> YOUR TASK: Using the Semeru report header, answer yes or no to each statement and quote the deciding words: 1. The managing editor is Sally Sennert. 2. The summit elevation is given as more than 4,000 m. 3. The report gives all times in UTC.

> EXCERPTED PASSAGE:
____

Report on Semeru (Indonesia) — 22 March-28 March 2023
Smithsonian Institution / US Geological Survey
Weekly Volcanic Activity Report, 22 March-28 March 2023
Managing Editor: Sally Sennert.
Please cite this report as:
Global Volcanism Program, 2023. Report on Semeru (Indonesia) (Sennert, S, ed.). Weekly Volcanic Activity Report, 22 March-28 March 2023. Smithsonian Institution and US Geological Survey.
8.108°S, 112.922°E; summit elev. 3657 m
All times are local (unless otherwise noted)

____

> GIVEN DATA:
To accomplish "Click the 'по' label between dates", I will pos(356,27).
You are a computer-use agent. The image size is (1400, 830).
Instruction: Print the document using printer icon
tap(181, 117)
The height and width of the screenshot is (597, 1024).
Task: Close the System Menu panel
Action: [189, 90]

____

> RESPONSE TO THE TASK:
1. Yes: "Managing Editor: Sally Sennert."
2. No: "summit elev. 3657 m"
3. No: "All times are local (unless otherwise noted)"